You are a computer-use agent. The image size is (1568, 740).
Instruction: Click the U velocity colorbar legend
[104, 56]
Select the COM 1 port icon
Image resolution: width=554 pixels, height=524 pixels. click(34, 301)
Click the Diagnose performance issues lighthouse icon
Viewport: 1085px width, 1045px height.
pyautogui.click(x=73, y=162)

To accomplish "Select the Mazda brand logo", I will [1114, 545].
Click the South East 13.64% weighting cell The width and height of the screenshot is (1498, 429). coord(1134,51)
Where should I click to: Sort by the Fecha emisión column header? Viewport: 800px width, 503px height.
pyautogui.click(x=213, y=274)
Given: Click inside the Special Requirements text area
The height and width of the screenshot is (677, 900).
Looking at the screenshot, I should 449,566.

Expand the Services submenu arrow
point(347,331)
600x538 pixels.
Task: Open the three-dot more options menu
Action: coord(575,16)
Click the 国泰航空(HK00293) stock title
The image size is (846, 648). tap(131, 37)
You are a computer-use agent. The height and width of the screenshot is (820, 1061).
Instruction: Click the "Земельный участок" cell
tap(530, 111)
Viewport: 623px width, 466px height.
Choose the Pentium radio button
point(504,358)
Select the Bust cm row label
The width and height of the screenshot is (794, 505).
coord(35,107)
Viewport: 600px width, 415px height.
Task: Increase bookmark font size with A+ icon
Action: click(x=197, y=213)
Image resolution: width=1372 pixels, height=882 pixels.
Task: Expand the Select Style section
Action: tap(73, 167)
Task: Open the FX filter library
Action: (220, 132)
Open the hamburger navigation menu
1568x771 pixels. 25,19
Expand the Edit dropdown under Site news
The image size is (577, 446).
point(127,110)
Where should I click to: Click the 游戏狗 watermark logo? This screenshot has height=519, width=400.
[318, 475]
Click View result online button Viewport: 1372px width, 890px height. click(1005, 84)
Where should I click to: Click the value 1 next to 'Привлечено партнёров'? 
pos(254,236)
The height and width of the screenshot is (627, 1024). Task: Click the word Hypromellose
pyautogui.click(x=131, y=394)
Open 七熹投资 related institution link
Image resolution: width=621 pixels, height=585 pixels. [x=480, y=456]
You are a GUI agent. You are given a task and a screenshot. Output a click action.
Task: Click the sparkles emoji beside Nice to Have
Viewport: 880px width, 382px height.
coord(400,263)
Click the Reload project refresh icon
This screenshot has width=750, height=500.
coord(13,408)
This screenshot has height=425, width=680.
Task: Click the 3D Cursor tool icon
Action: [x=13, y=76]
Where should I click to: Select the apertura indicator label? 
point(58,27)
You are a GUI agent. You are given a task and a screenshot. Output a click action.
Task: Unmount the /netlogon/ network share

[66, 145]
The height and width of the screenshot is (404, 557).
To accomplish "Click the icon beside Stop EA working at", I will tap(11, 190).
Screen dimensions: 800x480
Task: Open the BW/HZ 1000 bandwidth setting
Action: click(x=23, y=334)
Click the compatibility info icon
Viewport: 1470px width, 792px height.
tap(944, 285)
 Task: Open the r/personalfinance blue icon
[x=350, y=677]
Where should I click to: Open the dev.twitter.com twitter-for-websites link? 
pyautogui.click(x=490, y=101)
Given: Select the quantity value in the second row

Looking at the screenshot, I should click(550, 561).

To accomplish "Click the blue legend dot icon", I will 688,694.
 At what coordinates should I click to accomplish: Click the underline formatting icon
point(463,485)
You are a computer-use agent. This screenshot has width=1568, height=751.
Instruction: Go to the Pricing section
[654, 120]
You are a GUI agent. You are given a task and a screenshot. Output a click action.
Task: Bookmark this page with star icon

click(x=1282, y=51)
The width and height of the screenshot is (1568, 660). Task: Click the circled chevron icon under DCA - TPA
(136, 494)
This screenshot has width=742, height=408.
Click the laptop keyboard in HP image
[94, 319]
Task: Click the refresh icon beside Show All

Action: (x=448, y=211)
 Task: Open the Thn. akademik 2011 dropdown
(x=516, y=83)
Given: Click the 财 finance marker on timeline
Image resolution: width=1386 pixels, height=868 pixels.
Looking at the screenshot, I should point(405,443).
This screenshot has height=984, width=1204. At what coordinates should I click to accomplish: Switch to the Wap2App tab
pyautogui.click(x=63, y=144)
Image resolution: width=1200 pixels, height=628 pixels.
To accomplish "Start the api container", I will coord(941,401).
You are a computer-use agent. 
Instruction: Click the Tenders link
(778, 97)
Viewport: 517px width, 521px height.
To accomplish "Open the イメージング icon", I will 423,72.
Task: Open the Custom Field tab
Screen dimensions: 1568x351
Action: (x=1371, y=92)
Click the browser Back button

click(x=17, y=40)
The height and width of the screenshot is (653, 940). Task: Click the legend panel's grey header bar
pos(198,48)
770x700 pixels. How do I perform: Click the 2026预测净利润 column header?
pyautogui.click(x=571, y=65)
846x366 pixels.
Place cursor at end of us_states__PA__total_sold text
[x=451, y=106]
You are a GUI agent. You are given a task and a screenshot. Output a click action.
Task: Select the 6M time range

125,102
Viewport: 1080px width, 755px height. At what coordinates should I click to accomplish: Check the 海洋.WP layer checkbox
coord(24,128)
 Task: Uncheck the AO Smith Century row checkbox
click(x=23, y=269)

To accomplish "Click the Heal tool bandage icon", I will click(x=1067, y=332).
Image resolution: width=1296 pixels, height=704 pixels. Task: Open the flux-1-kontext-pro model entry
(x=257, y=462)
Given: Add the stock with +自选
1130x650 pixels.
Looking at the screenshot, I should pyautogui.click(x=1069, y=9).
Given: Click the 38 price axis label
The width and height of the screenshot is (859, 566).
◇ ◇ ◇ ◇ ◇
• EXERCISE:
Scan the data above. Return every line with "computer" in it.

• RESPONSE AREA:
You are a computer-use agent. The image size is (1568, 740).
You are a computer-use agent. The height and width of the screenshot is (820, 1061).
You are a computer-use agent. This screenshot has width=1568, height=751.
You are a computer-use agent. 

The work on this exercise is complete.